Prompt -
The reply is to be the lines from the one with "Task: Open the" through the last line of the records below, each retyped exactly, with pictures left out.

● ● ● ● ●

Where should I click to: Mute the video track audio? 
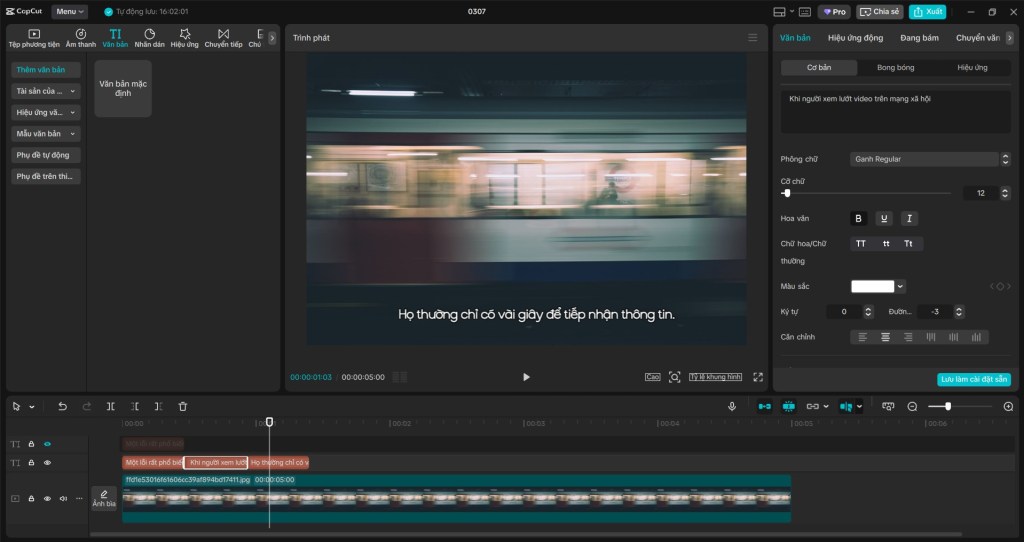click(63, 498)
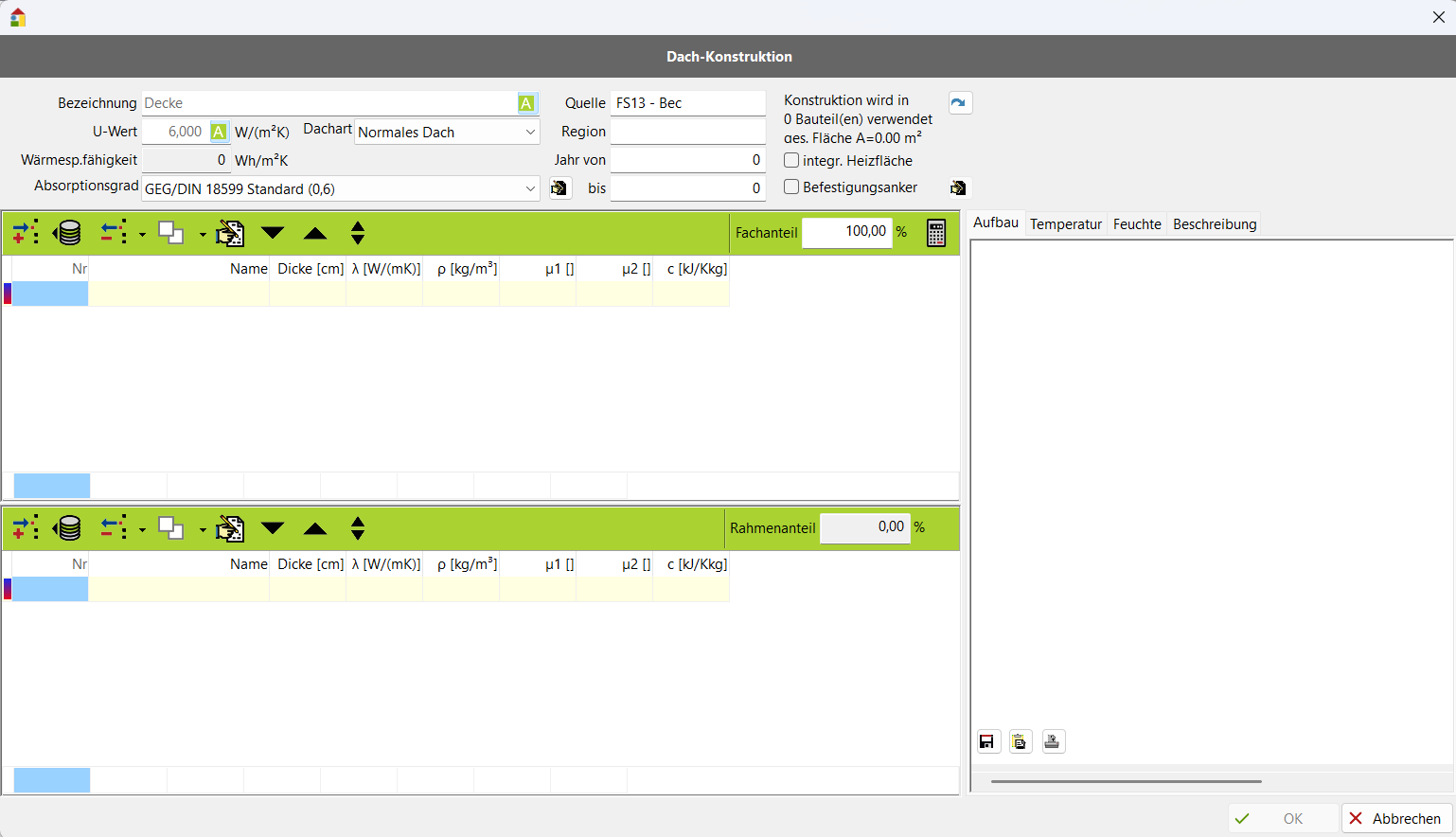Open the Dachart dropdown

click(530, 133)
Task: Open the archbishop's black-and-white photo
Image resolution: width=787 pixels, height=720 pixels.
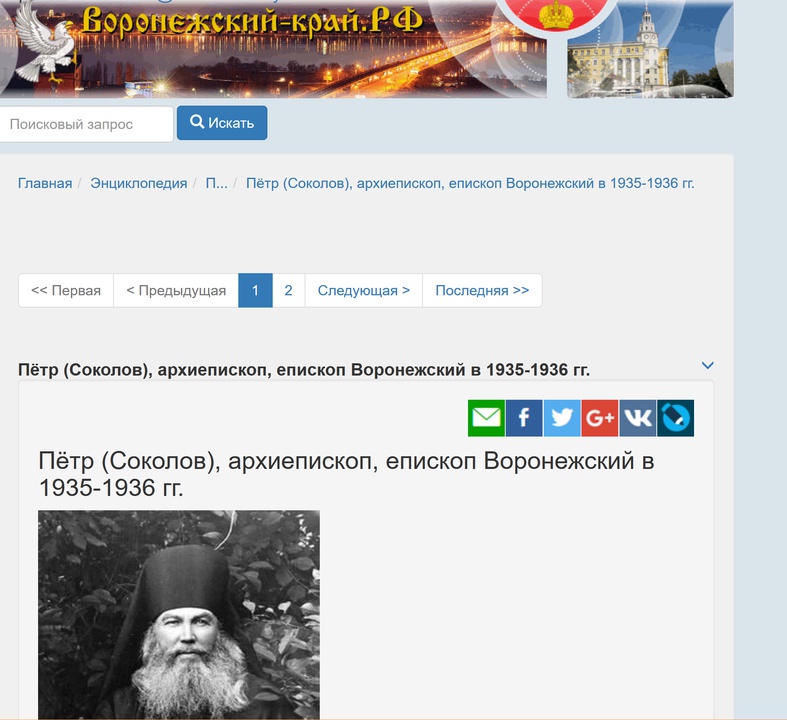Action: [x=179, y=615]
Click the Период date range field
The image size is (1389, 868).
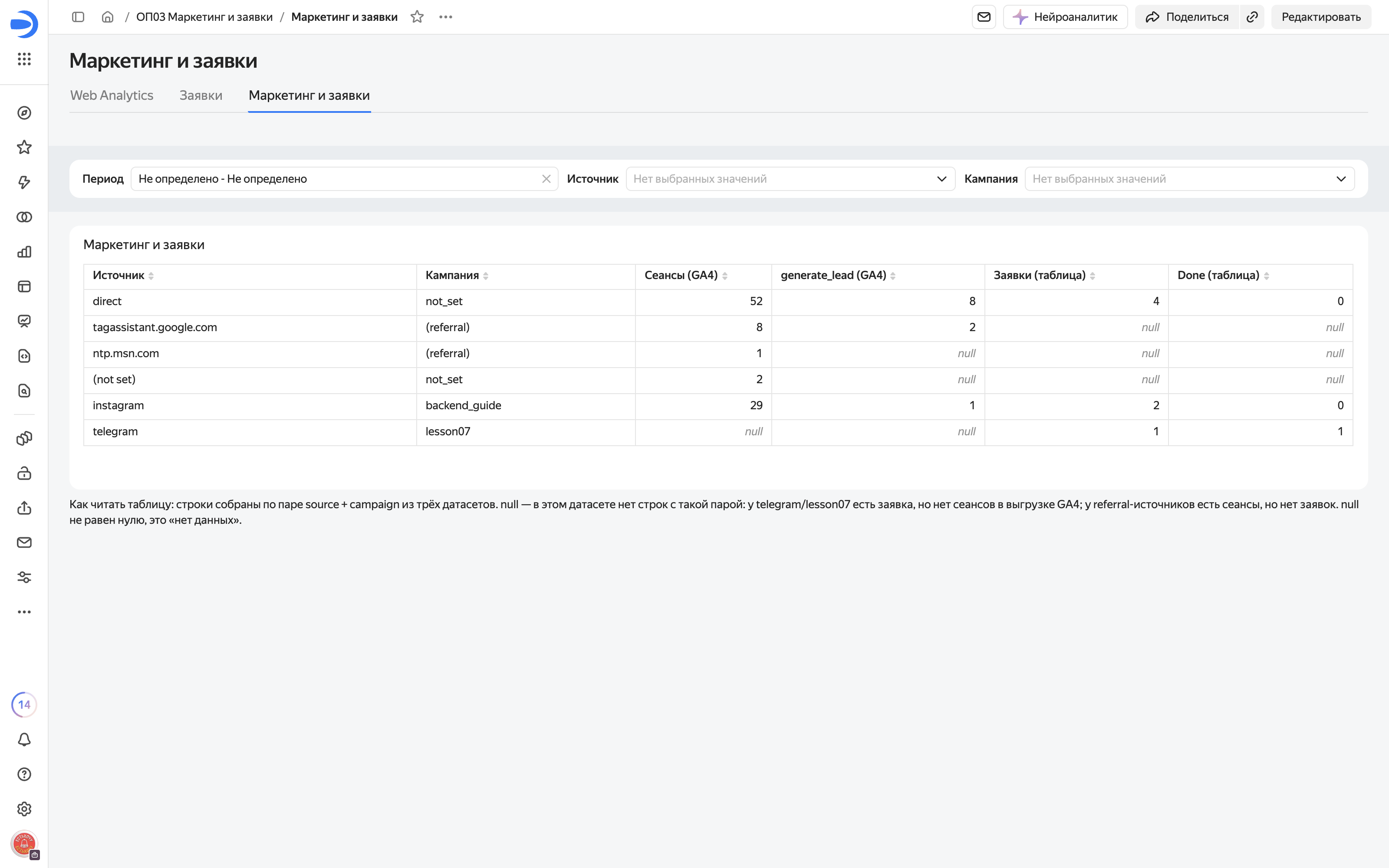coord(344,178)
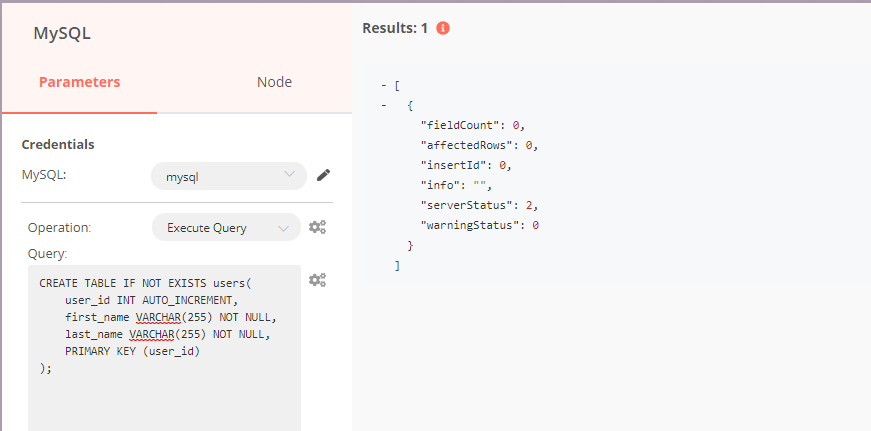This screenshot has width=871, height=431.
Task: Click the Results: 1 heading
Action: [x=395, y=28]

● ● ● ● ●

Output for this task -
Task: Open the archbishop's black-and-white photo
Image resolution: width=787 pixels, height=720 pixels.
Action: [x=179, y=615]
Click the Период date range field
The image size is (1389, 868).
coord(344,178)
This screenshot has width=871, height=431.
Task: Click the Results: 1 heading
Action: [x=395, y=28]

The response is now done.